Weather delays later shut down flights from 1:30 p.m. until 6 p.m. Friday, limiting Auburn’s opportunities to compete. Because the team had performed well in proposal and technical report scoring earlier in the year, Auburn secured the 15th flight position entering competition.

Phillips said Auburn initially slipped from roughly a top-10 position into the low teens after mission two.

“We took a balanced approach to our design, hoping to get more points in the second mission than we thought,” Phillips said.

The team entered mission three nervous about the strong Kansas winds and Auburn’s large banner deployment system. Meanwhile, several highly ranked teams suffered failures involving banner deployment and release systems.

Auburn’s testing process ultimately paid off.

“Once we got in there, we flew that mission and got a great mission-three score,” Phillips said. “We were over the moon.”

The result pushed Auburn roughly 10 spots up the standings and secured a top 10 finish.

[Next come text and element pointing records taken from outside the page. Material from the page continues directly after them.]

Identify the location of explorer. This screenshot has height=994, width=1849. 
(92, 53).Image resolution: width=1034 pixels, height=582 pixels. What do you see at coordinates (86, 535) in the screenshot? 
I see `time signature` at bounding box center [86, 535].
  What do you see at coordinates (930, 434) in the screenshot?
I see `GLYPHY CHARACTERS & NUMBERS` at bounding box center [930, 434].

A remote-controlled aircraft flies while towing a banner during the AIAA Design Build Fly competition.
Auburn Engineering’s Design Build Fly competition aircraft carries a banner during the 2026 AIAA Design Build Fly competition in Wichita, Kansas.

More than a competition

By Sunday evening, the students were exhausted. Robinson said most of the team had left Auburn at 3 a.m. Tuesday before operating on minimal sleep throughout competition week.

“Our goal from the beginning was top 10,” Robinson said. “We got top 10. But at the same time, we hunger for more. We want to go back next year and be top five, top three. The job’s not done.”

The students said DBF became one of the defining parts of their Auburn experience.

Phillips said the club helped him build lifelong friendships while applying classroom concepts through hands-on engineering work.

“This club has been everything for me,” Phillips said. “It became exactly what I wanted engineering to be.”

Robinson said DBF evolved into far more than a student organization.

“It’s truly become a full-time job,” Robinson said. “But teaching the next generation of leaders is what’s rewarding.”

Auburn brought its largest competition group to date to Wichita, including two freshmen and four students expected to move into leadership roles next season. Robinson said donor support helped make the trip possible and allowed younger members to gain firsthand competition experience before stepping into larger roles.

Holman said the experience changed his understanding of what Auburn Engineering could offer students willing to fully invest themselves.

“You won’t realize how much Auburn can do for you unless you put yourself into the school and try to better the programs,” Holman said.

Even after graduation, several seniors said they plan to continue mentoring younger members during the summer as Auburn prepares for next year’s competition season.

“There’s a high bar now,” Robinson said. “Last year that high bar was top 20. Now it’s top 10.”